Enquanto as luzes natalinas se apagam, o céu de janeiro oferece seu próprio espetáculo de fim de ano. O mês, tradicionalmente marcado pelas férias, reserva dois eventos astronômicos de grande beleza: a intensa chuva de meteoros Quadrantídeas e a presença dominante do planeta Vênus no horizonte oeste.
O ápice das Quadrantídeas ocorre na madrugada de 3 para 4 de janeiro, com uma taxa horária zenital que pode chegar a 120 meteoros, rivalizando com as famosas Perseidas de agosto. Apesar da Lua Crescente interferir um pouco na observação, o fenômeno promete um show para quem estiver disposto a acordar cedo. O melhor horário para observação é a partir da 1h da manhã, olhando na direção nordeste, próximo à constelação do Boieiro. O fenômeno, resultado dos detritos deixados pelo asteroide 2003 EH1, é conhecido por produzir meteoros brilhantes e, por vezes, bolas de fogo.

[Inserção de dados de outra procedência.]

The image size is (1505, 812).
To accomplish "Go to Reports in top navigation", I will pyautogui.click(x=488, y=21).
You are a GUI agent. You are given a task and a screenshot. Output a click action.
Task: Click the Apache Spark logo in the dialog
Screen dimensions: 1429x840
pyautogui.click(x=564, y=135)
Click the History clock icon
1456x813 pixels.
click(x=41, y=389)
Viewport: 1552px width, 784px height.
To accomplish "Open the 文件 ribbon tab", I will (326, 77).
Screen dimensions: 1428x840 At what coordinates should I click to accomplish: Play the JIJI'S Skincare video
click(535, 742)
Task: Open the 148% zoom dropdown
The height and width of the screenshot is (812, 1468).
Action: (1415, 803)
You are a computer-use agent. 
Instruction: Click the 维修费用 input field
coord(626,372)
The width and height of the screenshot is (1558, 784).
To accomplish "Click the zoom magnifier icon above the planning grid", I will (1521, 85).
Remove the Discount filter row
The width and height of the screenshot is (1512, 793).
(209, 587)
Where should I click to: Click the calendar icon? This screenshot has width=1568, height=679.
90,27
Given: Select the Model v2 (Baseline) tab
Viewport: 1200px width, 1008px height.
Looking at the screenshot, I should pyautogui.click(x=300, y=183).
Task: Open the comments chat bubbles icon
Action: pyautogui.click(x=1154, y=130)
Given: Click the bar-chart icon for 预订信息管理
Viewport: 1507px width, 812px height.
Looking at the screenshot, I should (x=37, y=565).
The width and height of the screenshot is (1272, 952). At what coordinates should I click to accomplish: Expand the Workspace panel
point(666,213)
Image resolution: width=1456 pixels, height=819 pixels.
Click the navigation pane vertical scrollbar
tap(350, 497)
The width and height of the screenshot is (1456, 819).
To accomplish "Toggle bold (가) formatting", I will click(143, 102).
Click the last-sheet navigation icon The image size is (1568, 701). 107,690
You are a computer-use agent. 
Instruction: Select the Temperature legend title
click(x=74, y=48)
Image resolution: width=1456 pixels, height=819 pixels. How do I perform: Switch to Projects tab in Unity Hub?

Enquanto a noite é pontuada por “estrelas cadentes”, o crepúsculo é dominado por Vênus. O planeta mais brilhante do céu se posiciona como uma “estrela da tarde” inconfundível, logo após o pôr do sol, a oeste. Com magnitude de -4,0, seu brilho prateado é o objeto celeste mais reluzente após o Sol e a Lua, facilmente visível mesmo em áreas com certa poluição luminosa.
Para os astrônomos amadores e entusiastas, é uma oportunidade única. Basta um local afastado das luzes da cidade, um pouco de paciência e olhos voltados para o céu para testemunhar a dualidade do mês: a dança fugaz dos meteoros na madrugada e a constância majestosa de Vênus no fim da tarde. Janeiro, assim, inicia o calendário cósmico de 2024 com um convite à contemplação.